# HOW TO COMPLETE THIS TASK:
Go through the records and copy each line where the string "toolbar" occurs.

# RECORDS FOR THIS EXERCISE:
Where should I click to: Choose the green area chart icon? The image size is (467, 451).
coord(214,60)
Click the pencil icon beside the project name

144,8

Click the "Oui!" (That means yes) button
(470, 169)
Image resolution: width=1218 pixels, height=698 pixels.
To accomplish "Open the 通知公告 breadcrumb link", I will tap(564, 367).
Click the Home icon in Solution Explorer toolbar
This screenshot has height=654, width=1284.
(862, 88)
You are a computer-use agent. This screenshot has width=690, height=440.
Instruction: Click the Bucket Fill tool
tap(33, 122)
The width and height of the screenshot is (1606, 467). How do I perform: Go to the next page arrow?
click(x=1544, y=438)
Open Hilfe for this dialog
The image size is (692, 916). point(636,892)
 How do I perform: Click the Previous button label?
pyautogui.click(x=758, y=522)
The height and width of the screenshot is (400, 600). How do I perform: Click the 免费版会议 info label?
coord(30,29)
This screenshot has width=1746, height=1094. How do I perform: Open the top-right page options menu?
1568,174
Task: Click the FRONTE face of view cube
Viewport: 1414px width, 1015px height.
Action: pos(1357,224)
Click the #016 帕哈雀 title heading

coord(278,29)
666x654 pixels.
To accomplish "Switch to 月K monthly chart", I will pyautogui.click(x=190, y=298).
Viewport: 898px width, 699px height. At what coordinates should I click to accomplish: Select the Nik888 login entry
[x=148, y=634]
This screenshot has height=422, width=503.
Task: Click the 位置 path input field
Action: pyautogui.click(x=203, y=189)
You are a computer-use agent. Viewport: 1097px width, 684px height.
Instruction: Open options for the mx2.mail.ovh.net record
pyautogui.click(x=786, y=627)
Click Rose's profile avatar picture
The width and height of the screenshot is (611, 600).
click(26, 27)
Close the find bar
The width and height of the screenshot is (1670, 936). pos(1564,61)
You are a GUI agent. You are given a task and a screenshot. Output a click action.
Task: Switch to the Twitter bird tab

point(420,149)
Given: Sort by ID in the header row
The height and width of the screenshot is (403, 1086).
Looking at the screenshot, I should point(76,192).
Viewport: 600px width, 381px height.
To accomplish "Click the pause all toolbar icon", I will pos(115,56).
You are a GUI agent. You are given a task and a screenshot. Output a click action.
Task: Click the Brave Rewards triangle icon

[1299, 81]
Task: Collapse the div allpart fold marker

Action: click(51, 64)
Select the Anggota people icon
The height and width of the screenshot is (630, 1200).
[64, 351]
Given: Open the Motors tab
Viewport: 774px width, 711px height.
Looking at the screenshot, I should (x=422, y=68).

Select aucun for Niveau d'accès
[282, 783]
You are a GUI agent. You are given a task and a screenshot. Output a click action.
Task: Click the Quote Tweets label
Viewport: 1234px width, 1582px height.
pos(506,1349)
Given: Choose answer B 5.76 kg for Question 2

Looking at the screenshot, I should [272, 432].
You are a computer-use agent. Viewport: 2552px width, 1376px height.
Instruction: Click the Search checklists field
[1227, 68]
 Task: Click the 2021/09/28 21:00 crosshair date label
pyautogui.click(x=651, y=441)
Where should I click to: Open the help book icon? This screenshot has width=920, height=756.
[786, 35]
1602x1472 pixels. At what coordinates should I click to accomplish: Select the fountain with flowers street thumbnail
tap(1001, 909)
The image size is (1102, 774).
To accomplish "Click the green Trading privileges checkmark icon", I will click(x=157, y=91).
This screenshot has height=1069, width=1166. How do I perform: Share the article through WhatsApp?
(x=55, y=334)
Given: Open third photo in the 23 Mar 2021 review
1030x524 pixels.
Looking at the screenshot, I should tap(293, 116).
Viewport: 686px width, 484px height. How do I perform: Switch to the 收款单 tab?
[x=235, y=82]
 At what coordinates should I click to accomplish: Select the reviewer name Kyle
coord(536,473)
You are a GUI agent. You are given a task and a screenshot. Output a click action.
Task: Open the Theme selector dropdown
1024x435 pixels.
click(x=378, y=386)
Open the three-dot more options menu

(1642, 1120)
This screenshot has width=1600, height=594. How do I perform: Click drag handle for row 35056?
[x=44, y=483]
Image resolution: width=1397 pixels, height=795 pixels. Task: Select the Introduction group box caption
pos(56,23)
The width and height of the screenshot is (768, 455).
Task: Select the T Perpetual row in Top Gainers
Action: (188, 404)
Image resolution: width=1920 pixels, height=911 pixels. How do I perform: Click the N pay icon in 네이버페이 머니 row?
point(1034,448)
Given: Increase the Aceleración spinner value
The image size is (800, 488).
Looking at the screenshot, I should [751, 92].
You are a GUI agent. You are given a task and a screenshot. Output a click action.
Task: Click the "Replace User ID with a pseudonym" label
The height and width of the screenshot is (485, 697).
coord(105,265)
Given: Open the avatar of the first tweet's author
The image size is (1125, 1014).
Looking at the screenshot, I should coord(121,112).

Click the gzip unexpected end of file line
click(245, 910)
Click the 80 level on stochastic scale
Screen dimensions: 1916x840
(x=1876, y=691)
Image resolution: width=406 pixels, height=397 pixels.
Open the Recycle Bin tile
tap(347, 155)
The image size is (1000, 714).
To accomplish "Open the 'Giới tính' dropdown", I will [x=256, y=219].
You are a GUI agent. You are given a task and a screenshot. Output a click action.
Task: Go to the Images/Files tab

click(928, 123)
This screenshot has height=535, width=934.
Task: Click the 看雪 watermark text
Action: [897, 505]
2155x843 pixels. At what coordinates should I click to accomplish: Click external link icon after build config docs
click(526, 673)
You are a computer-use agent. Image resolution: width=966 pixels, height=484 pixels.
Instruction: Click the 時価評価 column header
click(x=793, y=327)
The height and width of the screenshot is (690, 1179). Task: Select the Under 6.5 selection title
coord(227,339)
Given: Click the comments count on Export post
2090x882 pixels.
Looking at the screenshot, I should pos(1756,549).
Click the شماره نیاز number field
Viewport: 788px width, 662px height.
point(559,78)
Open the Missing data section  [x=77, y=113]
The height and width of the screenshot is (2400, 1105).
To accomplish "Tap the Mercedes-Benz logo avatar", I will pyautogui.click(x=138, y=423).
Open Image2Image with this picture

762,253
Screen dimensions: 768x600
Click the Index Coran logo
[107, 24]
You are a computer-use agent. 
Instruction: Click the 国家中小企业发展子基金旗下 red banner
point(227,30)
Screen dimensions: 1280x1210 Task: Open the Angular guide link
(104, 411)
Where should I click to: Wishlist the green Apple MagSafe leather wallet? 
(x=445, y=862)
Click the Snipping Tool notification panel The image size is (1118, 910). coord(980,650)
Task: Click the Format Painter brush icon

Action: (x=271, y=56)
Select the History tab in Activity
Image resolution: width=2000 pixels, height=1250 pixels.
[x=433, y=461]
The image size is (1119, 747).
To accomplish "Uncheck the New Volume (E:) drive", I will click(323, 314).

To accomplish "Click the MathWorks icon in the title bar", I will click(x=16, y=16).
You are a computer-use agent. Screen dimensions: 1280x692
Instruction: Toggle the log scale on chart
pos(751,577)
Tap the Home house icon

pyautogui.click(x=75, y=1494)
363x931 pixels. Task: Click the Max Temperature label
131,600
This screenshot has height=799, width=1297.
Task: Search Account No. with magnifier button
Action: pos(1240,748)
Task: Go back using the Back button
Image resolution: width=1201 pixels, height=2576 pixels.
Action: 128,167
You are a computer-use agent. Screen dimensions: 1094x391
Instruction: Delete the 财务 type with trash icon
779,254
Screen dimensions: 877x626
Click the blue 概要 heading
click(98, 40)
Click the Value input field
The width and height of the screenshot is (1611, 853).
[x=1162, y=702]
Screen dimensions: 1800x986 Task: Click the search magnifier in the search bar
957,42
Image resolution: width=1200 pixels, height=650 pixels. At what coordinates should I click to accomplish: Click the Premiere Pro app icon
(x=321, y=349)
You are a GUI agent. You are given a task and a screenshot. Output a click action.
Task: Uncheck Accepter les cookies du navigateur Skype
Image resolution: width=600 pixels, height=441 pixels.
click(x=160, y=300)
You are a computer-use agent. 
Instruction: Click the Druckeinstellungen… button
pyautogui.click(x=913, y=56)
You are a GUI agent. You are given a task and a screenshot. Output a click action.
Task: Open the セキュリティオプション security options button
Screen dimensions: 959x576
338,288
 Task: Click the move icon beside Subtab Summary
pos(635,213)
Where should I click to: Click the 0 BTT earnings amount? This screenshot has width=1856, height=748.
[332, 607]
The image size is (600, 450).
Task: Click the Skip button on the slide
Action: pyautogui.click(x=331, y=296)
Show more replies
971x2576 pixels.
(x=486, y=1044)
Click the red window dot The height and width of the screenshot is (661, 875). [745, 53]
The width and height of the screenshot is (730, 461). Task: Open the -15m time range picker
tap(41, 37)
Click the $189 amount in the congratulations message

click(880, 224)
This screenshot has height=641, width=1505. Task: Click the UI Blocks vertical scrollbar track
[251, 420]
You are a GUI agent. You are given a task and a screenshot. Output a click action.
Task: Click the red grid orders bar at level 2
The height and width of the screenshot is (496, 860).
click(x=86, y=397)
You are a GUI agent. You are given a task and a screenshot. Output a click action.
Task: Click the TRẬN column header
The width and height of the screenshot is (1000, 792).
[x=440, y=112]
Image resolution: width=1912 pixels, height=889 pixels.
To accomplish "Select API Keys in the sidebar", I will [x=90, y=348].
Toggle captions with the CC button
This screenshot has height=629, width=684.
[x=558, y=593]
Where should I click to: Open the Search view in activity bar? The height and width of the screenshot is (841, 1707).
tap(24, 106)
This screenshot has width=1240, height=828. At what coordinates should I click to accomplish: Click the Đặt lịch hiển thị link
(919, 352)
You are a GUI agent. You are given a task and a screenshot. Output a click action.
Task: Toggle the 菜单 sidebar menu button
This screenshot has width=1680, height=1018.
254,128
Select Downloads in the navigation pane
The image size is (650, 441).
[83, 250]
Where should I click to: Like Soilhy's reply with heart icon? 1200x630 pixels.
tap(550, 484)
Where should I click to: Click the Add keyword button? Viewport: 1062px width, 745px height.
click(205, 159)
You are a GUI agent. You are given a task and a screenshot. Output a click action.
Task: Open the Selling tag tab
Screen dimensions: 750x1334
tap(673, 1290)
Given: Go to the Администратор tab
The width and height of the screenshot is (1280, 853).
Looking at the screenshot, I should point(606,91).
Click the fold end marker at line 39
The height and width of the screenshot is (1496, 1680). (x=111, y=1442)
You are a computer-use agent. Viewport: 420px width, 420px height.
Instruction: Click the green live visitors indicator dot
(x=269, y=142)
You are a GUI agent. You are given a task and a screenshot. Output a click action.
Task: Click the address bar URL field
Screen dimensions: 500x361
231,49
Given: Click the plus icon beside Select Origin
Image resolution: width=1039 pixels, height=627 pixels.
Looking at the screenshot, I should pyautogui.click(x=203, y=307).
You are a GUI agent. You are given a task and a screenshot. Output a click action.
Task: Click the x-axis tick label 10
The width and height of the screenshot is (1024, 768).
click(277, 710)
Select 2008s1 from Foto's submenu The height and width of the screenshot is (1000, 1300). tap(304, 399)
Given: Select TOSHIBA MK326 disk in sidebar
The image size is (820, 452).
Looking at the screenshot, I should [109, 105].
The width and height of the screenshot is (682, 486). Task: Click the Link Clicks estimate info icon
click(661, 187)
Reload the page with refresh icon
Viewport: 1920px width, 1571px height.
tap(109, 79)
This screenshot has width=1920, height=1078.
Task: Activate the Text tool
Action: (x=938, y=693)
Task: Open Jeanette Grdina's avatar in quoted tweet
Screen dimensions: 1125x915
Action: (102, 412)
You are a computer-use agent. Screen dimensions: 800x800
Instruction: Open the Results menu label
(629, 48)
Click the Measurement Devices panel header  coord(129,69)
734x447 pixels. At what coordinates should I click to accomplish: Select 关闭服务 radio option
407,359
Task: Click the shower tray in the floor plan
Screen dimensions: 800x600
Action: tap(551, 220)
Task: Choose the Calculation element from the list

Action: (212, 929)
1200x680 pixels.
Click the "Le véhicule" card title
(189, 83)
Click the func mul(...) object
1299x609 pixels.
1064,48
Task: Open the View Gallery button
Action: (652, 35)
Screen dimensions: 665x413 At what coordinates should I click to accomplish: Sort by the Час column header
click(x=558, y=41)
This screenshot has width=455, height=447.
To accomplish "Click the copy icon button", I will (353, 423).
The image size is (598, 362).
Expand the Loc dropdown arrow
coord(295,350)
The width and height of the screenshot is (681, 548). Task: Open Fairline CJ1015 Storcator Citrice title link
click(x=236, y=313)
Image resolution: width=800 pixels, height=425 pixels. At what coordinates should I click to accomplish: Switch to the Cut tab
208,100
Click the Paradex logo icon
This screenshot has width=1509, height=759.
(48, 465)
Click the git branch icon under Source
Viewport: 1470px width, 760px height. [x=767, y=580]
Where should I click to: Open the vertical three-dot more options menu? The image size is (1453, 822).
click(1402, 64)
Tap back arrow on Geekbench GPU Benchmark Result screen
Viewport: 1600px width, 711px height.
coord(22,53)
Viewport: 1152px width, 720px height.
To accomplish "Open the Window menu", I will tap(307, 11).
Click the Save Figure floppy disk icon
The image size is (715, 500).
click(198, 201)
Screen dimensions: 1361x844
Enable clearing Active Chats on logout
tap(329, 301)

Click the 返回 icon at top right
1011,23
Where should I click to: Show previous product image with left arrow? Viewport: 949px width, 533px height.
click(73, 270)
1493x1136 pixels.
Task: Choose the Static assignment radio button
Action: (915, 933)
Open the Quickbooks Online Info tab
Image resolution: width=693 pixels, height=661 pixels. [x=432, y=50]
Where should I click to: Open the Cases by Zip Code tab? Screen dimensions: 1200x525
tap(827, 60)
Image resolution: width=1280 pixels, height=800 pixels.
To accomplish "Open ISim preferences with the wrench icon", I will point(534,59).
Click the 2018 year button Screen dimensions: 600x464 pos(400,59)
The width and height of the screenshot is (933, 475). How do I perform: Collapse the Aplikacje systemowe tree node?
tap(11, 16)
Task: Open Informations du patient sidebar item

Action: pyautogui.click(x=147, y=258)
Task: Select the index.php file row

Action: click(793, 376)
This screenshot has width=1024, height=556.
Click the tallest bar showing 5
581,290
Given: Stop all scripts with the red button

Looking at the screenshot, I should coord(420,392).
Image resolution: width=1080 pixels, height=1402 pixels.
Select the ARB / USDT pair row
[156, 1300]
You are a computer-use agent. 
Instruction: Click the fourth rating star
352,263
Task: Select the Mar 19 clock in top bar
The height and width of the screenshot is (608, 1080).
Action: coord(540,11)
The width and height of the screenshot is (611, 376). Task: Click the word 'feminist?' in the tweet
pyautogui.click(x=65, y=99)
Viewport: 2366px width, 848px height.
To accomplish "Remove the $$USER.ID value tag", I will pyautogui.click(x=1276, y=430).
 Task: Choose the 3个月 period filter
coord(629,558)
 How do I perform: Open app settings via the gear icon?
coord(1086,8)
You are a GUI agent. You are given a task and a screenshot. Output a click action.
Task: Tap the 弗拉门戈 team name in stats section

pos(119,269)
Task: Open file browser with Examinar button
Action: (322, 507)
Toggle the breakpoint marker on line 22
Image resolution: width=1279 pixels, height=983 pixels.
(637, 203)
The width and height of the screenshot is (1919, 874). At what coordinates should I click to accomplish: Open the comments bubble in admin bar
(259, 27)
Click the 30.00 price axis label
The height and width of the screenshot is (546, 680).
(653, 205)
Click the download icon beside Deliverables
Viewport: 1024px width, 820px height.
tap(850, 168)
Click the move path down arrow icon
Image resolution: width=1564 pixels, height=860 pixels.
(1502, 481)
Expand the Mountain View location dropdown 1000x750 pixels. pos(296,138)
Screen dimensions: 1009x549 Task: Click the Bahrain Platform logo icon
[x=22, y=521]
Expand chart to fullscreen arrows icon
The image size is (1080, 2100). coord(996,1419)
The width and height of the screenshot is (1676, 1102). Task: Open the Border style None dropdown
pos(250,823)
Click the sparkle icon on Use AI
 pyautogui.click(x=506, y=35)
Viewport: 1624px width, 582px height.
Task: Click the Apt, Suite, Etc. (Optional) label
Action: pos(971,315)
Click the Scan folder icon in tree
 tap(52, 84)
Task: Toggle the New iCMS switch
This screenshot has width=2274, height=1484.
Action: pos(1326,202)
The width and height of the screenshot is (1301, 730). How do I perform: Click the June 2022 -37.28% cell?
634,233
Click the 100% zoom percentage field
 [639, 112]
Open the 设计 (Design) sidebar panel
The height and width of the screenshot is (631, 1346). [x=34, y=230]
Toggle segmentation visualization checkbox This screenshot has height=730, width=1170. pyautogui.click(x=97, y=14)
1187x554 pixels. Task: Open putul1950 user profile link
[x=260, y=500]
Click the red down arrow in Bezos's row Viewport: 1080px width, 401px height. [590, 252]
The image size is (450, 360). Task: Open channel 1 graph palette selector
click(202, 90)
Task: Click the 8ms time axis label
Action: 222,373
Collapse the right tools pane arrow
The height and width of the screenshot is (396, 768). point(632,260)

# ANSWER TO THIS TASK:
Click the Home icon in Solution Explorer toolbar
To accomplish "Click the pause all toolbar icon", I will pos(115,56).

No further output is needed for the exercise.